E como não tem volta, depois de mordida a fruta, Deus nos envia a continuar buscando esse conhecimento. Isso é penoso. Destrutivo. Auto-destrutivo até. Quase sempre. E o ‘filtro da prudência’ nos protege dos raios mais fortes, os ultravioleta da incoerência. E da desordem. O conhecimento, além de não mover o mundo, por si só o tornaria inviável. Impraticável. A prudência torna o mundo possível.
Porque essa maçã é muito grandona. Imensa. Seu sabor verdadeiro é desconhecido. E a gente não conhece de verdade aquilo que não sabe o gosto. (Curiosamente a etimologia diz que sabor e saber são palavras irmãs.)
Isso dá uma agonia danada. Por isso que, de vez em quando, a gente precisa ‘pichar uns muros’. Furar a camada da prudência. De preferência fora do horário comercial. E a cerveja, por linhas tortas ou retas, ajuda um bocadinho nisso. Ajuda a revelar as incoerências e mesquinharias de nossa mente perdida. (Mas é recomendável não quebrar tudo ou subir na mesa para discursos.)
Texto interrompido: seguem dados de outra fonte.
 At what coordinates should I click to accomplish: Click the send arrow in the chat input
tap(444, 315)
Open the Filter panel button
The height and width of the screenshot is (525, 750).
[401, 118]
E a ressaca nos faz repensar essas incoerências e nos tornar pessoas melhores. Como se a mesa do boteco fosse um confessionário e a ressaca, a justa penitência. Não, longe daqui querer fundar uma nova religião. Só estou aproveitando para falar besteira enquanto a camada da prudência ainda não se restabeleceu.
ENFIM
Se isso virar hábito, escrevo um livro em uma semana. De qualidade duvidosa, eu sei. Mas grande.